La sociologue Marième Ciss Seck estime que le processus de socialisation fait que des rôles et statuts sociaux sont transmis et durablement acquis de génération en génération de façon à paraître naturels, voire innés.
Les rôles sociaux de la femme ou de l’homme ainsi que leur place sont clairement identifiés et distincts dans la société de façon générale. C’est ce qu’affirme la sociologue Marième Ciss Seck. Ainsi, il y a des comportements, des aptitudes et professions exclusivement réservés à l’un ou à l’autre. Cela s’explique, selon elle, par un processus de socialisation qui fait que des rôles et statuts sociaux sont transmis et durablement acquis de génération en génération de façon à paraître naturels, voire innés. Cette division sexuelle est le soubassement de tout un ensemble d’aptitudes et d’attitudes longtemps perçues comme naturelles donc universelles et immuables. « Cependant, cela n’est pas figé.
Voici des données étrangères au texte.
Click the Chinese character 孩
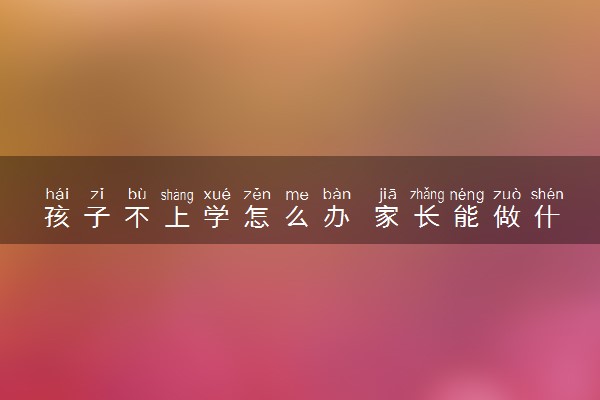 (x=57, y=217)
Étant différenciés depuis des générations en fonction du genre », fait-elle savoir. Et de préciser que certains comportements d’« hommes » ou de « femmes » sont considérés comme figés et statiques alors qu’ils peuvent bel et bien évoluer et changer par les mêmes mécanismes qui ont favorisé leur ancrage social.
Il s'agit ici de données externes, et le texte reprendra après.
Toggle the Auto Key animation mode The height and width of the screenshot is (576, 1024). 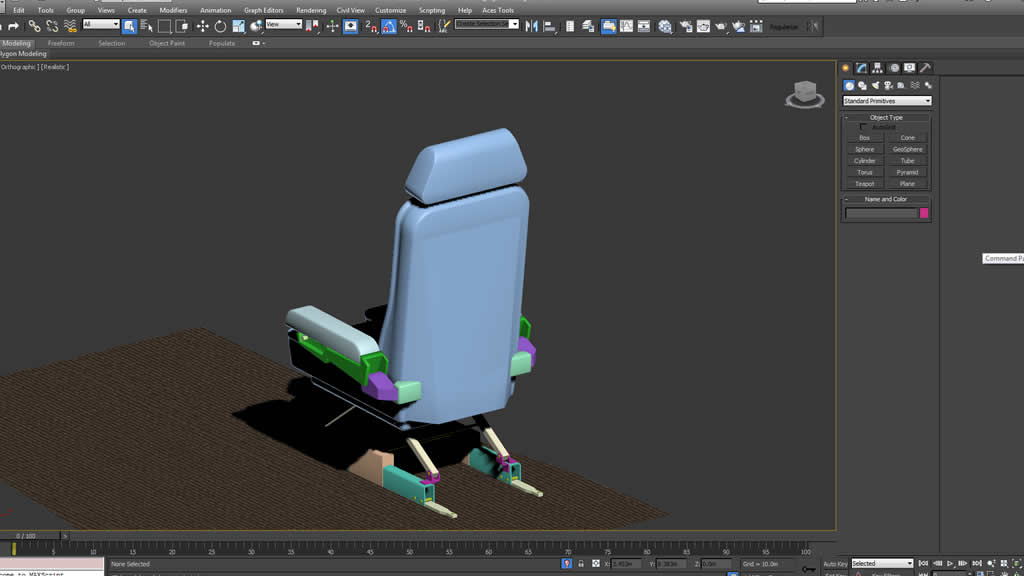point(834,564)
« On naît femme biologiquement, mais on devient femme par le biais de la socialisation, de l’éducation, de rites d’initiation », affirme la chercheure et consultante affiliée au laboratoire Cierval de l’Université Gaston Berger de Saint-Louis. C’est donc tous ces mécanismes d’apprentissage et d’intégration sociale qui permettent à la femme d’acquérir les aptitudes et attributs qui sont attendus d’elle durant toute sa vie. La sociologue va plus loin en montrant que cela commence dès le bas âge. « La jeune fille est initiée à être timide, sage et faible et à rester dans l’espace privé, notamment familial et formé à rester à côté de sa mère », explique-t-elle. Au même moment, le petit garçon est préparé à être brave, fort et à se familiariser à l’espace public. Il est autorisé à aller jouer au football, à se confronter à des épreuves physiques lourdes, à se battre pour être fort. La sociologue soutient que ces pratiques sont des « différences intériorisées durablement » de façon à paraître naturelles. Parmi ces pratiques et aptitudes différenciées selon le sexe, la chercheure à l’Université Gaston Berger cite, entre autres, le sport, l’exercice de certaines professions comme les travaux d’ouvrage, la mécanique, les métiers de l’énergie qui sont fortement « masculinisées ». Elle déclare que le fait que certaines femmes s’engagent donc dans ces activités est souvent mal perçu du fait qu’il n’entre pas dans le registre des aptitudes socialement valorisées pour une personne de sexe féminin.
La propension de certaines femmes à s’immiscer dans les champs jadis réservés aux hommes peut favoriser le fait qu’elles soient perçues comme des « outsiders ». Ces dernières peuvent, selon Marième Ciss Seck, être étiquetées et stigmatisées, d’une part, et, d’autre part, apparaître comme intruses aux yeux des hommes qu’elles vont rejoindre dans les champs qui leur étaient longtemps réservés. Mais derrière ce choix, la sociologue l’analyse comme une sorte de dénonciation par certaines femmes du caractère arbitraire de la répartition des rôles et responsabilités dans la société, une façon de remettre en cause l’ordre social établi et de prouver, par l’exemple, le caractère dynamique et mouvant des choses.